=== Exercise prompt ===
Rewrite the data from the line holding "сведения menu item" through the line holding "Action: pyautogui.click(x=599, y=58)", inclusive, with "menu item" replaced by "entry" and everything else unchanged.
● ● ● ● ●
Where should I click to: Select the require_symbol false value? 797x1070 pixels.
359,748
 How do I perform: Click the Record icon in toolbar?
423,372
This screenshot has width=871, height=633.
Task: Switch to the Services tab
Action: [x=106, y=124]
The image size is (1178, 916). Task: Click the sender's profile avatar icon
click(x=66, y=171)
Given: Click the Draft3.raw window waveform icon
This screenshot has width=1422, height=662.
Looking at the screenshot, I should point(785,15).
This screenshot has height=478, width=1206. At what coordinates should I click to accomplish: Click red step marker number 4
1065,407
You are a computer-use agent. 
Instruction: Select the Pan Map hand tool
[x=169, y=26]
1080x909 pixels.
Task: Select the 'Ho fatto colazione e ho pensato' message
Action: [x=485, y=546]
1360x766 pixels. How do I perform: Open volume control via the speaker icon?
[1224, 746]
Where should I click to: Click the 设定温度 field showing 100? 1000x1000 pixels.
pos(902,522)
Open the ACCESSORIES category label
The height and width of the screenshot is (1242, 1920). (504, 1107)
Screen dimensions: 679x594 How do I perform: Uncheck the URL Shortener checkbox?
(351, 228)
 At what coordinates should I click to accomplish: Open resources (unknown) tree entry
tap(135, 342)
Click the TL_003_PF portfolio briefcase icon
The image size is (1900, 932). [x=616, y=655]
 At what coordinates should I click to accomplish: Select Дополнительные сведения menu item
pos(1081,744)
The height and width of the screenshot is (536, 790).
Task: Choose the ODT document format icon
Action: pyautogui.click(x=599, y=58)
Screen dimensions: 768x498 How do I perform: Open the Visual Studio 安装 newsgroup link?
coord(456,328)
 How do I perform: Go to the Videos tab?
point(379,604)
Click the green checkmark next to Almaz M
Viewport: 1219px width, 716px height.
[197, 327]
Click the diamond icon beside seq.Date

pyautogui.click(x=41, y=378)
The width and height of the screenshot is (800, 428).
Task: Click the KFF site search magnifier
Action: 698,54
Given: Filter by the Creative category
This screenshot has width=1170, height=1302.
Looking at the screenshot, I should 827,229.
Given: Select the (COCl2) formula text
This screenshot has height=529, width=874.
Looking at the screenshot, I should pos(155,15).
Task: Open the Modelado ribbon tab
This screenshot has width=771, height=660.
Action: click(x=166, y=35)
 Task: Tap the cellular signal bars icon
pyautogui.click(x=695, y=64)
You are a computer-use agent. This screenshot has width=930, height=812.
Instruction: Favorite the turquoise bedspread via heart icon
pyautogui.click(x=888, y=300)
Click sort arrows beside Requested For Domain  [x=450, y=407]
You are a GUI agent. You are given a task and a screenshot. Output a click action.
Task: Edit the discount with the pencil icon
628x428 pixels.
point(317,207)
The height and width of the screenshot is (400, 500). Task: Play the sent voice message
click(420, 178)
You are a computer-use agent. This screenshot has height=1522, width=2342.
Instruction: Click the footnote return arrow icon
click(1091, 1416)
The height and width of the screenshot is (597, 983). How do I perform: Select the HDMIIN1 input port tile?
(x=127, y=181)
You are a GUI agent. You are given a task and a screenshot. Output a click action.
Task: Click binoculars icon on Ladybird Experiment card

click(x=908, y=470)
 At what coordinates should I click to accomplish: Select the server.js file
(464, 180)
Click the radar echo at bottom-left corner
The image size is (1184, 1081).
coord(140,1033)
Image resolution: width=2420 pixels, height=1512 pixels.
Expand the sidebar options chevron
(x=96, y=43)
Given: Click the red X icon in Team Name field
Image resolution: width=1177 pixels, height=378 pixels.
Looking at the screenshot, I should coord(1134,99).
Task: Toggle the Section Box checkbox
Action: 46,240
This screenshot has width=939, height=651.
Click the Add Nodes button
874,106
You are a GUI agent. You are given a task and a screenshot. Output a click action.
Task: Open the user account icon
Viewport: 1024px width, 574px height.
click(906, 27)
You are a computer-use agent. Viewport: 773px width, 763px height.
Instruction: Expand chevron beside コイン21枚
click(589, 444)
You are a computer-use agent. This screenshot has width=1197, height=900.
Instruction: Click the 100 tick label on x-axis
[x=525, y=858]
● ● ● ● ●
=== Answer below ===
 At what coordinates should I click to accomplish: Select Дополнительные сведения entry
pos(1081,744)
The height and width of the screenshot is (536, 790).
Task: Choose the ODT document format icon
Action: pyautogui.click(x=599, y=58)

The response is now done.